Commerzbank for example has advised of a possible support price, “USD/TRY’s advance has taken it to its current May high at 7.2692, a new all-time high, before swiftly coming off again towards the 6.8000 region. Below it, minor support can be spotted at the 6.7943 April 8 high and along the 55-day moving average at 6.7142. Minor resistance sits at the 7.0006 April high and more significant resistance at the 7.2692 recent all-time high.”
Currency Swaps to support the TRY
The Turkish government has been seeking help from other countries to bolster its reserves of foreign currency, which have been depleted by the defence of the lira, and to help the economy withstand the impact of the COVID-19 outbreak. It is rumoured that the UK, Japan and Qatar have all agreed on a deal with Turkey to swap currencies in order to stop Turkey’s central banking system from depreciating.

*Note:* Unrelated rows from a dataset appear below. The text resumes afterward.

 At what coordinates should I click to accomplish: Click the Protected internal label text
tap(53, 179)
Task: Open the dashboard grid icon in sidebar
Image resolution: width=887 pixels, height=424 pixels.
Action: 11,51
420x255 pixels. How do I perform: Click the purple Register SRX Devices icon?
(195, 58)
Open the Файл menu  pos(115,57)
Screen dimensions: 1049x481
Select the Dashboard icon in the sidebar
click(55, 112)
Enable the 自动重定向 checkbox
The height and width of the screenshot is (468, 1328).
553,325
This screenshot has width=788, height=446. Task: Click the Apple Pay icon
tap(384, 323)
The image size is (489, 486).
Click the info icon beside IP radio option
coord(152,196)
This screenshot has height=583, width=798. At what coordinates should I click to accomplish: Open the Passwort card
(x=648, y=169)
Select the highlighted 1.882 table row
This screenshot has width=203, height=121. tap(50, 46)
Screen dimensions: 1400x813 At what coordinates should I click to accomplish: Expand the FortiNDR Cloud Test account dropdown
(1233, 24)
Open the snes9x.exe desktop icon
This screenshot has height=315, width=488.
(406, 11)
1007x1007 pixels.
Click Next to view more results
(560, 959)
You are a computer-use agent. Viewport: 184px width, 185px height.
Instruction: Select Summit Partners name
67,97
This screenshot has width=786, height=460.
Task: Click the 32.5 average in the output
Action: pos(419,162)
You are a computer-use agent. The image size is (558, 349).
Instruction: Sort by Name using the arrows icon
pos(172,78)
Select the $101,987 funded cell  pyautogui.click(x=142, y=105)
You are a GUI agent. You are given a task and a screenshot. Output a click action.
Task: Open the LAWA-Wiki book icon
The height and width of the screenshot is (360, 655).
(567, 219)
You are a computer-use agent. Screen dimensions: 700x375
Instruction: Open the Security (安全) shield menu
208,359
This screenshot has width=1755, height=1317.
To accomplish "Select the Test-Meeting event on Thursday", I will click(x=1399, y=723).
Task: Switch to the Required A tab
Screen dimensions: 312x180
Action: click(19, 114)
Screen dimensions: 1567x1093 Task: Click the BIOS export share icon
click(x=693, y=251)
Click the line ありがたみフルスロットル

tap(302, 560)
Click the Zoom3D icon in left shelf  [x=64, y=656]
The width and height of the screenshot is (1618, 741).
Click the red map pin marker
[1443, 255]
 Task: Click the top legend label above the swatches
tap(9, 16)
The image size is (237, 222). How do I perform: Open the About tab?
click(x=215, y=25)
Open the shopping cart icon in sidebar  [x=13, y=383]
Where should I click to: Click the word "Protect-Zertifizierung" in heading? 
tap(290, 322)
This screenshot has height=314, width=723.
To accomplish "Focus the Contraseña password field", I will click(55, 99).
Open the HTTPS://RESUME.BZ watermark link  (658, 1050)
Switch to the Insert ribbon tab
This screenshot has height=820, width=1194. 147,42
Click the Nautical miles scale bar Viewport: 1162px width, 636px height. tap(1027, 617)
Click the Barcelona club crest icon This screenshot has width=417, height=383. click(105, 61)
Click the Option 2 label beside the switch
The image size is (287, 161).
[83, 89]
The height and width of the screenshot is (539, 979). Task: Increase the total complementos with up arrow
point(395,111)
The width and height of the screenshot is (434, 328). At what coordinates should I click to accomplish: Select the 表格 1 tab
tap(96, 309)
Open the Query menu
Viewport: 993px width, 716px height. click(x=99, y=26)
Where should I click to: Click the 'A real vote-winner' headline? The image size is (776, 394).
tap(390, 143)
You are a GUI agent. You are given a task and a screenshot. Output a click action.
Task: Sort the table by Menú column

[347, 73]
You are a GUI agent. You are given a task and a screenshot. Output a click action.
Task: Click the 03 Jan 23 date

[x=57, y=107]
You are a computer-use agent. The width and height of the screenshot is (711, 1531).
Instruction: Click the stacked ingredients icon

This again shows the dire situation in Turkey, especially surrounding its currency. If the above deals with other foreign nations are agreed, this could partially assist Turkey. However, the measures might not save it completely as there are other issues such as Public Debt, interest rates, increased expenditure due to war in northern Syria and in Libya. To all these also contribute requests from occupied areas for debt forgiveness, such as the occupied North of Cyprus.
Even with 3 possible agreements regarding currency swaps, the Turkish Government is still looking to offload more Liras. Turkey has also put in a request for the European Union for a currency swap on the 14th May but it was rejected. Since then, the government is rumoured to be looking at other possible swaps. This may assist over the medium term but long term issues still stand.
The Turkish Lira and Exotic Currencies, in general, can offer an alternative for traders looking to get away from traditional currencies or possibly looking for larger market movements. Out of the large selection of exotic currencies, the Turkish Lira is likely to be the most appealing to traders due to the current crisis hitting the Turkish Currency deeply. The Turkish Lira is seeing the highest volatility and strongest trends which can, in certain ways, make analysing the asset easier.